The first reading for this Sunday is from the Book of Chronicles. It is, in fact, the very end of the Deuteronomic Corpus or history books of the Hebrew Scriptures. The chronicler documents the beginning of the Babylonian captivity and blames it on the fact the priests and people of Israel have forsaken the covenant that God made with them on Mt. Sinai. This kind of thinking exemplifies the theology of reciprocity that characterizes much of the Deuteronomic Corpus.
The redactor of the Scriptures adds the first three verses of the Book of Ezra to the original conclusion so that the history of Israel will not end on a negative note. Citing the edict of Cyrus, the chronicler reports that God’s mercy will triumph and lead the people back to Jerusalem to rebuild the Temple and to reestablish Israel.
St. Paul writes in his Letter to the Ephesians that God’s mercy is a free gift given to us while we were still guilty of our transgressions. Once again we hear the familiar claim of St. Paul that we are saved by our faith and that our good works are nothing more than our grateful response to that free gift.
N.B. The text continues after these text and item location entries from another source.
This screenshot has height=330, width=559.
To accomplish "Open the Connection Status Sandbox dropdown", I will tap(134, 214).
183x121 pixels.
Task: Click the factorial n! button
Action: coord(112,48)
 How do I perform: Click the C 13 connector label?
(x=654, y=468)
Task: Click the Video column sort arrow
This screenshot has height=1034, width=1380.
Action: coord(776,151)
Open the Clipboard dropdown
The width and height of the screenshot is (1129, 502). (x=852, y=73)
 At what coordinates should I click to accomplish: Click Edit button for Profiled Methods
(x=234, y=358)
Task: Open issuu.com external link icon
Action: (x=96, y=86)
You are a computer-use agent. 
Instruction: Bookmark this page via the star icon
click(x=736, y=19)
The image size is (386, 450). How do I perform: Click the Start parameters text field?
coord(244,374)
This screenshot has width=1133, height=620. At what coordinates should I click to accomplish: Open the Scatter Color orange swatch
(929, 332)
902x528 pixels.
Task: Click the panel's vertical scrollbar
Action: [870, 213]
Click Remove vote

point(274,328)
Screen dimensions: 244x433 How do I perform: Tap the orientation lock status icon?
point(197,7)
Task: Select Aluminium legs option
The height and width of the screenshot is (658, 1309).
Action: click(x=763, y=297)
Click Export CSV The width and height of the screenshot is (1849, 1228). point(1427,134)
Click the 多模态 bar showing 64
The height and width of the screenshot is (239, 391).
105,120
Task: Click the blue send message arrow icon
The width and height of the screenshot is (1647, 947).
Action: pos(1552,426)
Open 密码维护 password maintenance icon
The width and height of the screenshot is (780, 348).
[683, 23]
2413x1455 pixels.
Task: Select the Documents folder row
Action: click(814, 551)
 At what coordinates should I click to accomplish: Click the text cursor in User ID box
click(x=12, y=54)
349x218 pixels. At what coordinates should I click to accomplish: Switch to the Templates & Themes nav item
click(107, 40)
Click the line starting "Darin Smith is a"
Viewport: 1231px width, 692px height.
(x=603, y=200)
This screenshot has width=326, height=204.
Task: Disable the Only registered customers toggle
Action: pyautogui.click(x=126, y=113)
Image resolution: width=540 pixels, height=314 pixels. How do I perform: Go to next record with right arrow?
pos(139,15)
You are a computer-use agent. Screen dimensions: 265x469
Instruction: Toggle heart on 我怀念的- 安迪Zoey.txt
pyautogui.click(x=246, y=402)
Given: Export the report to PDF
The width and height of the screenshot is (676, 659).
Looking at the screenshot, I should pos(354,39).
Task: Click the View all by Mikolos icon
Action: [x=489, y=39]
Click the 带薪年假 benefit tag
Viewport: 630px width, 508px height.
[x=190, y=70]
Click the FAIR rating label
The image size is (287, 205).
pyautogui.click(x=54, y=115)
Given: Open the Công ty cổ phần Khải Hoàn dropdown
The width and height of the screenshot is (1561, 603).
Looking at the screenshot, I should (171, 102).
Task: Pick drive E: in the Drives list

St. John’s Gospel once again centers our attention on the primacy of faith in Jesus to gain the gift of our salvation. Half way through our Lenten journey, we are reminded that we do not fast, pray and give alms in order to insure our salvation. Rather, John takes up Paul’s claim and emphasizes that it is our faith, our belief in Jesus, which has kept us from condemnation. As I have written recently, John’s Gospel is all about faith, all about coming to believe that Jesus is God in the flesh. That faith will lead us to lives that are lived with Jesus, the Light of the World.